Pro-press EPDM o-rings are now chloramine impervious.


----------



## Protech

I had no idea. When did they start doing that?


----------



## ILPlumber

It has been in the last few years. Makes me wonder about the ones installed in 2001. We are primarily victaulic and soldering copper now. There is something coming down the pike with PP. IMO.


----------



## TDB

Proud Plumber, can you elaborate on your set up for freezing to make repairs? I have been interested in getting one. Normally I take a "jet swet" bath and do quite well. But this freezing idea has some merritt.

What do you use?

How big is it? Can it be carried on a van everyday?

What is the cost to opperate?

Pros? Cons?

If you had to buy it all over again, what would you do different?


Maybe this is a topic for a new thread... Maybe there already is one


----------



## Proud Plumber

TDB said:


> Proud Plumber, can you elaborate on your set up for freezing to make repairs? I have been interested in getting one. Normally I take a "jet swet" bath and do quite well. But this freezing idea has some merritt.
> 
> What do you use?
> 
> How big is it? Can it be carried on a van everyday?
> 
> What is the cost to opperate?
> 
> Pros? Cons?
> 
> If you had to buy it all over again, what would you do different?
> 
> 
> Maybe this is a topic for a new thread... Maybe there already is one


 
I use general cold shot equipt. I experimented with two systems a bag type system (not sure the name) and general's cold shot. For the most part I am *not* a fan of general products as a whole. But I like the cold shot system the best of the two. Both systems use siphon type CO2 and it is extremely cheap. Yes it can be carried on van. Quite fankly they are both easy to use.

TASK PROMPT
For each statement, answer yes or no to whether it agrees with the plumbing thread, and quote the words of the thread that settle it.
1. ILPlumber says his work is now mostly victaulic and soldered copper.
2. Proud Plumber says the freezing equipment is too bulky to carry on a van.
3. Both freezing systems Proud Plumber tried run on CO2.
The material that comes next has no connection to the plumbing thread.

GIVEN DATA
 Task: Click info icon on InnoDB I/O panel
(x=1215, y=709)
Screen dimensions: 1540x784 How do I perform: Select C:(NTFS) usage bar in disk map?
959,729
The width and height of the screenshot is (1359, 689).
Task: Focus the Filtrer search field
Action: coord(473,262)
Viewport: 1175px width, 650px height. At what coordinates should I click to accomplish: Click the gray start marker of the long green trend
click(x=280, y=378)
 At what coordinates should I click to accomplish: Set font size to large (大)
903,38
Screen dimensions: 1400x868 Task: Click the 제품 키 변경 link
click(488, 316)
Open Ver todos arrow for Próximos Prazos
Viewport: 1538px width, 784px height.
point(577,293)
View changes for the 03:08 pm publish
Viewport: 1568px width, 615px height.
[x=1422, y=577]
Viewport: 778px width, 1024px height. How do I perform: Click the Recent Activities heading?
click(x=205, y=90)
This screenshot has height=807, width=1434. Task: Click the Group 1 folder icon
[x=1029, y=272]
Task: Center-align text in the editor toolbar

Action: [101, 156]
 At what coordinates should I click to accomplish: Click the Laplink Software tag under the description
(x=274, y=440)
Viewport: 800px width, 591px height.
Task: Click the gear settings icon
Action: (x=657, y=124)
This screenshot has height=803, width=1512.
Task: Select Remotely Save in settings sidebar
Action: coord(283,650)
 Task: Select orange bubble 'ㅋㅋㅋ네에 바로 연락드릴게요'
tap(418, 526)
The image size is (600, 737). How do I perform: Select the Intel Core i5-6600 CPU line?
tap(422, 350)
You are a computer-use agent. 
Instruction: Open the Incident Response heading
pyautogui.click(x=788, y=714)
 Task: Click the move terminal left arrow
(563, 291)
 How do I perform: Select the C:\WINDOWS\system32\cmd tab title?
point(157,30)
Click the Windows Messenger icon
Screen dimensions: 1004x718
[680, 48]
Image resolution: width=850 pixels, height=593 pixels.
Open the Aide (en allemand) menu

THE RESULT
1. Yes: "We are primarily victaulic and soldering copper now."
2. No: "Yes it can be carried on van."
3. Yes: "Both systems use siphon type CO2 and it is extremely cheap."